Lorsqu’un contribuable souhaite contester une imposition, il doit présenter une réclamation à l’administration fiscale dans un délai défini. Pour les impositions autres que des impôts directs locaux et des taxes annexes à ces impôts, les réclamations doivent être présentées dans le délai général prévu à l’article R 196-1 du LPF.
Ce délai expire le 31 décembre de la deuxième année suivant celle :
- de la mise en recouvrement du rôle ou de la notification de l’avis de mise en recouvrement
- du versement de l’impôt contesté lorsque cet impôt n’a pas donné lieu à l’établissement d’un rôle ou à la notification d’un avis de mise en recouvrement
- de la réalisation de l’événement qui motive la réclamation
Dans ce dernier cas, et avant la loi 2012-1510 du 29 décembre 2012, la notion d’événement couvrait certaines décisions révélant la non-conformité d’une règle de droit dont il a été fait application avec une règle de droit supérieur.

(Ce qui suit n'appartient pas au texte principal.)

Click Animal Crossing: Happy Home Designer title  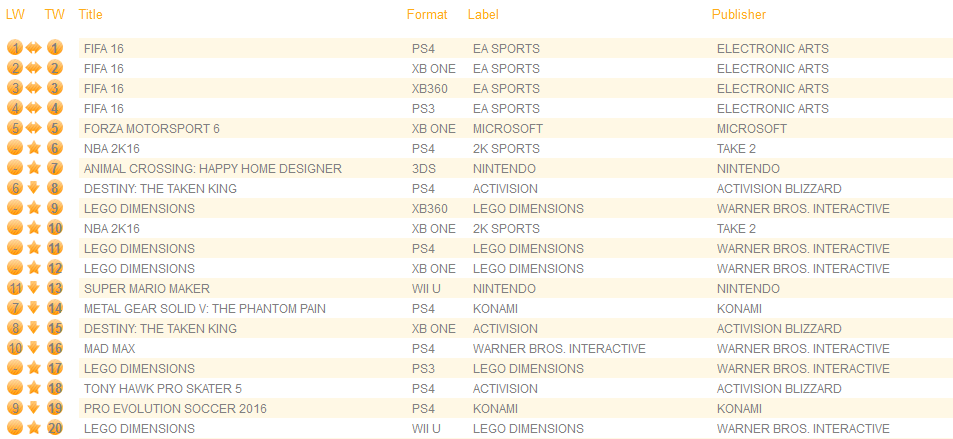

Il devait s’agir d’avis ou d’arrêts rendus par le Conseil d’Etat, la Cour de cassation, le Tribunal des conflits ou la Cour de justice de l’Union européenne.
En d’autres termes, le contribuable bénéficiait à compter de cet « événement » d’un nouveau délai pour présenter une réclamation. Cette situation, très favorable au contribuable (bien que la période répétible ait été limitée par l’article L190 du LPF), n’avait évidemment pas échappé ni à l’Administration, qui voyait affluer les réclamations à l’occasion des décisions précitées, ni au législateur.
Ainsi, depuis la loi 2012-1510 du 29 décembre 2012, les avis et arrêts rendus par les juridictions précitées ne constituent plus des événements susceptibles d’ouvrir un nouveau délai de réclamation aux contribuables (l’article R.196-1 du LPF excluant ces avis et décisions par renvoi aux troisième et cinquième alinéa de l’article L.190 du LPF).
Le Tribunal administratif de Versailles a rendu un jugement intéressant concernant cette notion d’événement à l’aune des dispositions applicables depuis 2013 (Tribunal administratif de Versailles, 28 novembre 2017, n°1504746).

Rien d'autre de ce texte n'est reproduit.